# Brought a TT Quattro Sport!



## BenTTs (Mar 5, 2014)

So after a long time looking for the right car, I have got myself a TT Quattro Sport!
It's black with recaros and looks the dog's bollocks!

Being a perfectionist the first thing I'm going to do is get the wheels refurbished. Can anyone recommend any good places to get this done? I'm based in Bedfordshire.

Will be giving superchips a call at some point too.

Can't wait to pick it up next week!


----------



## YELLOW_TT (Feb 25, 2004)

Welcome  
qS great choice 8)


----------



## qs950 (Apr 12, 2009)

Welcome, good choice.

What build no? Last 3 digits of VIN.


----------



## Cloud (Sep 4, 2012)

Welcome Ben.

Good choice, my husband has a red QS


----------



## BenTTs (Mar 5, 2014)

QS950 said:


> Welcome, good choice.
> 
> What build no? Last 3 digits of VIN.


Not sure yet, pick it up on Thursday if all goes too plan!

Love your smoked grey wheels, grey indicator lenses and front splitter! Looks alot meaner than the standard car!


----------



## BenTTs (Mar 5, 2014)

BenTTs said:


> QS950 said:
> 
> 
> > Welcome, good choice.
> ...


Is the splitter from a Cupra R and was it hard to fit?


----------



## YELLOW_TT (Feb 25, 2004)

Yes it is a cupra R splitter try a search loads of info on fitting them


----------



## cdj3.2 (May 7, 2006)
┄┄┄┄┄┄
* Given task *
Reproduce the TT Quattro Sport forum thread above in full, word for word. You won't need the listing for this.

* Data block *
┄┄┄┄┄┄
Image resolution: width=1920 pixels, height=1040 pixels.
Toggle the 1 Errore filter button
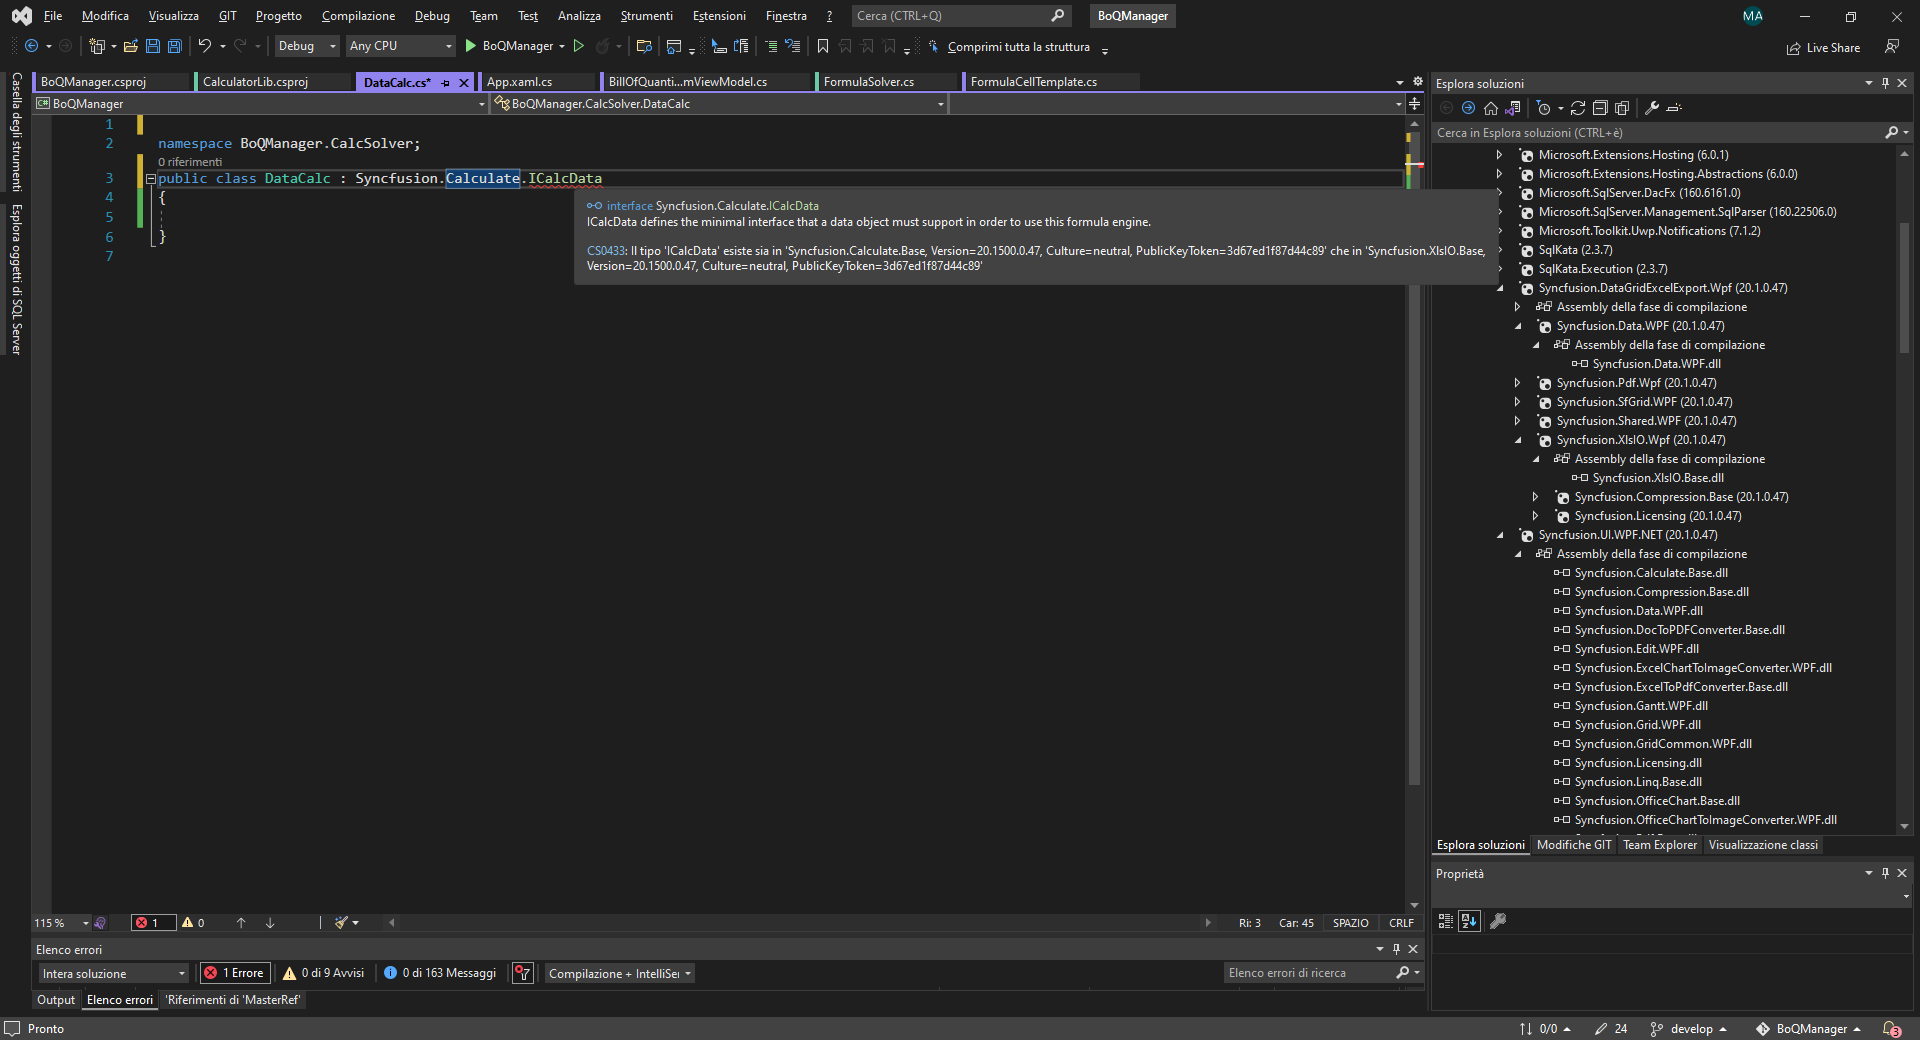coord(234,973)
┄┄┄┄┄┄
* Written solution *
# Brought a TT Quattro Sport!



## BenTTs (Mar 5, 2014)

So after a long time looking for the right car, I have got myself a TT Quattro Sport!
It's black with recaros and looks the dog's bollocks!

Being a perfectionist the first thing I'm going to do is get the wheels refurbished. Can anyone recommend any good places to get this done? I'm based in Bedfordshire.

Will be giving superchips a call at some point too.

Can't wait to pick it up next week!


----------



## YELLOW_TT (Feb 25, 2004)

Welcome  
qS great choice 8)


----------



## qs950 (Apr 12, 2009)

Welcome, good choice.

What build no? Last 3 digits of VIN.


----------



## Cloud (Sep 4, 2012)

Welcome Ben.

Good choice, my husband has a red QS


----------



## BenTTs (Mar 5, 2014)

QS950 said:


> Welcome, good choice.
> 
> What build no? Last 3 digits of VIN.


Not sure yet, pick it up on Thursday if all goes too plan!

Love your smoked grey wheels, grey indicator lenses and front splitter! Looks alot meaner than the standard car!


----------



## BenTTs (Mar 5, 2014)

BenTTs said:


> QS950 said:
> 
> 
> > Welcome, good choice.
> ...


Is the splitter from a Cupra R and was it hard to fit?


----------



## YELLOW_TT (Feb 25, 2004)

Yes it is a cupra R splitter try a search loads of info on fitting them


----------



## cdj3.2 (May 7, 2006)